The dollar fell on Wednesday, retreating from a near three-month peak against the euro reached a day earlier, with falling US bond yields adding to the pressure.
Analysts pointed to technical factors for the US dollar's decline, following a two-day surge of 1.4% against the euro after stronger-than-expected US jobs data, as well as more hawkish rhetoric from Federal Reserve Chairman Jerome Powell, dashed expectations for an early interest rate cut.
US boss yields got some help on Wednesday after falling from this week's peak following strong demand on new three-year bond sales, removing some support for the US dollar.
The US dollar fell 0.16% to $1.0772 per euro, after slipping 0.1% on Tuesday, having previously touched its strongest level since Nov. 14. at $1.0722.
The US dollar index, which measures the US dollar against six major currencies, including the euro, slipped 0.1% to 104.04, following Tuesday's 0.29% decline. The index reached its highest level since Nov. 14. at 104.60 on Monday.

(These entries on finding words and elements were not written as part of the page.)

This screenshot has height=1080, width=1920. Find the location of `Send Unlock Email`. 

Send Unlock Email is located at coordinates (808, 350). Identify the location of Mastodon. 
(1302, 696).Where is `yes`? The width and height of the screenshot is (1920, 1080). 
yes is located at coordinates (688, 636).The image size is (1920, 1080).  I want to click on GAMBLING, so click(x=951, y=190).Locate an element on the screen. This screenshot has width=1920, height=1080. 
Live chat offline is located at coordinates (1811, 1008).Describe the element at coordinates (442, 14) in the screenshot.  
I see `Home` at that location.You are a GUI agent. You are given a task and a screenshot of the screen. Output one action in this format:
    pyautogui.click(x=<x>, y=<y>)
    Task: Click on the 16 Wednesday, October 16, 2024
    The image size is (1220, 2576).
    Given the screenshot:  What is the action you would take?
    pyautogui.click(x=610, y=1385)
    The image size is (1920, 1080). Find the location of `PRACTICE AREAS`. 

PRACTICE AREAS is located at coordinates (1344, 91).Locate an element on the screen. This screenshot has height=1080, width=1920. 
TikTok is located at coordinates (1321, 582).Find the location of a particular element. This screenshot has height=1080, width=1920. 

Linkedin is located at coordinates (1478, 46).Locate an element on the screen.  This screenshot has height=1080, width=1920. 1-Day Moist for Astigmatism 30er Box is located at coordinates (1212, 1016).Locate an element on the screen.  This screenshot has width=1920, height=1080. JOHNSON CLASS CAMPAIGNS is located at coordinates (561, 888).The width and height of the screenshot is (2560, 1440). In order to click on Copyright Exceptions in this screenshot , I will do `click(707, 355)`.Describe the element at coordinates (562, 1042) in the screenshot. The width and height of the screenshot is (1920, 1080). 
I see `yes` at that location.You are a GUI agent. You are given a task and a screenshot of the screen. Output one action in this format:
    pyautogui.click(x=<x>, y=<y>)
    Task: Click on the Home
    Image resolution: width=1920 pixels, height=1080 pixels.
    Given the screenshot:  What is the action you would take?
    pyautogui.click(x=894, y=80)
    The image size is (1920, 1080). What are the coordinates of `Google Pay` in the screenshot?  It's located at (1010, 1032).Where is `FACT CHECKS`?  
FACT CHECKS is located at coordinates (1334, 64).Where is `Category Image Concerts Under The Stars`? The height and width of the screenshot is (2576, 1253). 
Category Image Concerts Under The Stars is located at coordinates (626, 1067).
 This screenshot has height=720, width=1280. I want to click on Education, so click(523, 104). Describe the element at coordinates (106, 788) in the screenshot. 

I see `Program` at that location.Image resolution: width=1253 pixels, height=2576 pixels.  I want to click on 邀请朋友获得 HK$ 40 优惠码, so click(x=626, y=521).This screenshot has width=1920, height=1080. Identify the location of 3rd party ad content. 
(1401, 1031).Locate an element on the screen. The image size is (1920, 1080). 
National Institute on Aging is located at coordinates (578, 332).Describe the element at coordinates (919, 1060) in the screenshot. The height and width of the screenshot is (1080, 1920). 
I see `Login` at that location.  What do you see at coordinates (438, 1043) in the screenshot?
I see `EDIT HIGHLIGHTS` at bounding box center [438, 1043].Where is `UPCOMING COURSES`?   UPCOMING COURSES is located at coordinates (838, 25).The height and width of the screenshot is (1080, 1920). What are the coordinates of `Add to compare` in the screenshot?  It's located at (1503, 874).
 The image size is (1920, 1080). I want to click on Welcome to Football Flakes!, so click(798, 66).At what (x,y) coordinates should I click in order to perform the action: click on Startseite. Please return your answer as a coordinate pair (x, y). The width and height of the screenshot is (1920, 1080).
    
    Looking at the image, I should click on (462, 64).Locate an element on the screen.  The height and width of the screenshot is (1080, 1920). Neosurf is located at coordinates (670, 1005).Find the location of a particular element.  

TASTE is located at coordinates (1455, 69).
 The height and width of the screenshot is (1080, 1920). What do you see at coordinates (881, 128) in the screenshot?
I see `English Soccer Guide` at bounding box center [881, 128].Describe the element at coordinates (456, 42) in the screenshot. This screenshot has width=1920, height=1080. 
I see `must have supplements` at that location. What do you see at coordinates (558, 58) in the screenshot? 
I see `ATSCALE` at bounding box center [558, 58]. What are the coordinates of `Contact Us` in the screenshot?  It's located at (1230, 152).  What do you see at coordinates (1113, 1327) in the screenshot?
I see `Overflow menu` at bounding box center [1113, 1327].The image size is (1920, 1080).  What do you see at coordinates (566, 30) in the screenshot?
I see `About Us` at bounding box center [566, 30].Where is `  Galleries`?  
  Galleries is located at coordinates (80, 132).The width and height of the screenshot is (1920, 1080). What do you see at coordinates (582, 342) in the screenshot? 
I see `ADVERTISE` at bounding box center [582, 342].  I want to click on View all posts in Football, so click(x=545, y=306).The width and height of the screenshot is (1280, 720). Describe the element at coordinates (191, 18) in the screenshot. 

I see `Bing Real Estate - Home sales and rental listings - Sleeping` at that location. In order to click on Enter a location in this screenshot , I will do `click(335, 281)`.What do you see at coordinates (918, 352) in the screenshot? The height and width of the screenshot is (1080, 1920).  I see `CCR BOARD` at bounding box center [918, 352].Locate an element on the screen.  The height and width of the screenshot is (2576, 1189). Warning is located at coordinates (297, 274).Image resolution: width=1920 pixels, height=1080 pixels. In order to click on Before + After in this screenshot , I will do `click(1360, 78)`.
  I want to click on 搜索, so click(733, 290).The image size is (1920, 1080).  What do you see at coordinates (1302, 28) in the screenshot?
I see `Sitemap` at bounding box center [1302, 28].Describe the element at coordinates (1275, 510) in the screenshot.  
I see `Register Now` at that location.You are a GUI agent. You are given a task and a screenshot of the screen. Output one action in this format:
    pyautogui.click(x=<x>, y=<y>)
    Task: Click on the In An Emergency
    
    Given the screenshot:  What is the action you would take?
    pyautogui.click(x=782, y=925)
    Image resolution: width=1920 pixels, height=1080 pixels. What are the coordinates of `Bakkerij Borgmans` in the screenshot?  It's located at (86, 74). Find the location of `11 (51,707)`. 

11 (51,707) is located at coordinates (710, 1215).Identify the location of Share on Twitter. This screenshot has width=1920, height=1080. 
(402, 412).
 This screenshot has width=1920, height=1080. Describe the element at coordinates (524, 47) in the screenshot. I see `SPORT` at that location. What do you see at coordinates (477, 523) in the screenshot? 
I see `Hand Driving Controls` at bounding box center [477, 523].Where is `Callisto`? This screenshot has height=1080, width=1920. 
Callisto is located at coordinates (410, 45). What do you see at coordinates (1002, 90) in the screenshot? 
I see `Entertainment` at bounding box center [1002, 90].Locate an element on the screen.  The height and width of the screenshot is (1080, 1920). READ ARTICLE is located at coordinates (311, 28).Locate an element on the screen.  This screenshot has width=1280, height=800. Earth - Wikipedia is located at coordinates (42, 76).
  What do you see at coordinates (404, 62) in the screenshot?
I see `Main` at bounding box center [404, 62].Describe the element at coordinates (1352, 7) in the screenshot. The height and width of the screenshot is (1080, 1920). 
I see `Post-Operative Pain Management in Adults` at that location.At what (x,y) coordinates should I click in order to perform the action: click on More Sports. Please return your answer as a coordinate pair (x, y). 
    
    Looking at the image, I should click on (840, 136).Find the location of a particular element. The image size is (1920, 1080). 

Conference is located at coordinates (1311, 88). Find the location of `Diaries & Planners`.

"The rebound in US bond yields yesterday allowed for some profit-taking in long-term US dollar positions," said Jane Foley, head of FX strategy at Rabobank.
"Even if the hope of a rate cut in March is ruled out, the market still shows a reluctance to take full risk in the long-term US dollar trading a string of high confidence about an interest rate cut at the end of the year".
Traders now rate a 21.5% chance of a rate cut in March, based on CME Group's FedWatch tool, compared with a 68.1% chance at the start of the year.
A sharper-than-expected decline in industrial output in the euro zone's biggest economy did not affect the euro as "Germany's industrial woes are now a common narrative", said Chris Turner, Global Head of Markets at ING.
Sterling strengthened 0.27% against the US dollar to $1.2633 after higher house prices in Britain supported bets that the Bank of England (BoE) is unlikely to cut interest rates anytime soon.